With increasing window size average Chargaff differences for both natural and shuffled sequences decrease in an exponential fashion to approach the value for the entire segment (horizontal dotted lines). Much of the decline in Chargaff difference values is achieved with windows in the 1 to 2 kb range, implying effective local accounting, largely due to statistical factors. Windows of about 3 kb are required for average S base Chargaff differences for the shuffled sequence to approach the theoretical limit. However, windows of about 20 kb are required for average S base Chargaff differences for the natural sequence to approach the limit (Fig. 1b). For the W bases, the natural sequence does not reach the limit even with windows extending to 100 kb. The corresponding shuffled sequence reaches the limit with average windows of about 10 kb (Fig. 1a). These results imply that S and W bases are, to some extent, accounted separately, and that while S base accounting is, on average, contained within a region of 10 kb, W base accounting, on average, requires regions in excess of 100 kb.

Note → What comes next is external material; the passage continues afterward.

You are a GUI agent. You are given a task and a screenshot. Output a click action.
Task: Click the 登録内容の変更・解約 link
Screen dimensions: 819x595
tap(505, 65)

Values for the natural and shuffled sequences were compared either as a ratio (open yellow diamonds), or by subtraction (filled red diamonds). The size of the window at which Chargaff differences for natural and shuffled sequences diverge maximally depends on the method used. In the case of the W bases the maximum divergence by ratio occurs with 4 kb windows, but the maximum divergence by subtraction is with 1.1 kb windows. In the case of the S bases the divergence by the ratio method is high with 1 kb windows, but reaches a maximum with 1.5 kb windows. By the difference method, the divergence reaches a maximum level at 0.6 kb which is sustained to 1.2 kb.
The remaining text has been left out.